The forensic role is also something I’m familiar and comfortable with. I am a forensic psychiatrist, after all, and part of my job involves performing evaluations. Again, my issue is more with the way that the dual role issue is handled here. I was once asked (more told) to perform a forensic evaluation on a patient I was admitting to my unit. There were some specific circumstances involved, but I had to tell my boss in no uncertain terms that I would not do that again. There are also a lot of bull**** reports that get written here to achieve results that are expeditious for the hospital, and I refuse to participate in that.

I appreciate aspects of this job that go beyond the paycheck and having call. I really like some of the people I work with. I take a lot of pride in working with a marginalized population and trying to treat them with dignity and respect. It really is mostly this one aspect that is kind of a drag for me.
 
Maybe my opinions were framed too strongly in my initial post, or perhaps I was unclear about them.

In reality, I do not have moral objections to the treatment itself. I do not find treatment over objection or emergency use of medication immoral. I also frequently use high doses of medication when I think it is indicated. Many of my patients are on clozapine, an augmenting antipsychotic, one or two mood stabilizers, plus or minus benzos, etc. I will seclude people or use restraints when I think it is warranted and I sleep well at night. I do have moral issues with what I see as excessive use of these restrictive measures, and what at times seems to approach punitive “treatment” or use of medication as a form of aversive conditioning.

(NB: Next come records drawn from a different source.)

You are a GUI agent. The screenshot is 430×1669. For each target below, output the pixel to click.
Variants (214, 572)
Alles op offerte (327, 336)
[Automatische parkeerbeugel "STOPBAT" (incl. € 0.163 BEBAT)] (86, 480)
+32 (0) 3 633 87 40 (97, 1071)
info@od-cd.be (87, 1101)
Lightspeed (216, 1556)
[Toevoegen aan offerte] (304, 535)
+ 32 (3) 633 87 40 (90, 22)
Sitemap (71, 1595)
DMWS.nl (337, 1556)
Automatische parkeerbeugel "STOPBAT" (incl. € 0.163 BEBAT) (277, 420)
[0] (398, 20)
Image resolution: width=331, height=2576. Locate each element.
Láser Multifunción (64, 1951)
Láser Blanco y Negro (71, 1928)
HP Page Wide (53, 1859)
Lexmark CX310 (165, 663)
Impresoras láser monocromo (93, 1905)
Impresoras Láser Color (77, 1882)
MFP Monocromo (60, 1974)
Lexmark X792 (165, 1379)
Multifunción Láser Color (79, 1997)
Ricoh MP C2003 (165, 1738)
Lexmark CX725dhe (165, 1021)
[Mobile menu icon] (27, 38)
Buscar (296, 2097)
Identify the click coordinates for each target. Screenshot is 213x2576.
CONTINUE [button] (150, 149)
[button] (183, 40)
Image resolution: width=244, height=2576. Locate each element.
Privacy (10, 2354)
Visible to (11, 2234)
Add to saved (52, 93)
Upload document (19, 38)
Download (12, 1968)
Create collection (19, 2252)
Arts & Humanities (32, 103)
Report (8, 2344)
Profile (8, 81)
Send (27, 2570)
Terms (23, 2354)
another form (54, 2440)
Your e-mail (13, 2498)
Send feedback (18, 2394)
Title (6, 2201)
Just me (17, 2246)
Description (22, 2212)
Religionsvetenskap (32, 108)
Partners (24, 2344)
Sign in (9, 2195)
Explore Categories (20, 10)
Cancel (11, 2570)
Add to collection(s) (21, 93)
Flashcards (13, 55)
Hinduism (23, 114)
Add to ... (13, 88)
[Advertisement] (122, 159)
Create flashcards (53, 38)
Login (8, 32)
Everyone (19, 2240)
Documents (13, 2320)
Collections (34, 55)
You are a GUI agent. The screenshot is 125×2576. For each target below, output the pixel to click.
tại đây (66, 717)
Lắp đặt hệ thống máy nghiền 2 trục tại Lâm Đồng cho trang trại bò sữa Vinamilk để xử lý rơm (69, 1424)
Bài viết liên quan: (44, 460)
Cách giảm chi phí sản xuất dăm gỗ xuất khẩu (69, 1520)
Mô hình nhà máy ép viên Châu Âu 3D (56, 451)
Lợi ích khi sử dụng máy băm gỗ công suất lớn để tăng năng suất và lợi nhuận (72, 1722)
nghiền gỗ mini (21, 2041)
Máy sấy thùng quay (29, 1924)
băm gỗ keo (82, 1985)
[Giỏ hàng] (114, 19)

The forensic role is also something I’m familiar and comfortable with. I am a forensic psychiatrist, after all, and part of my job involves performing evaluations. Again, my issue is more with the way that the dual role issue is handled here. I was once asked (more told) to perform a forensic evaluation on a patient I was admitting to my unit. There were some specific circumstances involved, but I had to tell my boss in no uncertain terms that I would not do that again. There are also a lot of bull**** reports that get written here to achieve results that are expeditious for the hospital, and I refuse to participate in that.

I appreciate aspects of this job that go beyond the paycheck and having call. I really like some of the people I work with. I take a lot of pride in working with a marginalized population and trying to treat them with dignity and respect. It really is mostly this one aspect that is kind of a drag for me.
If this is the case, then it sounds like perhaps others were right. A different treatment setting through a side gig may provide a bit of fresh air for you.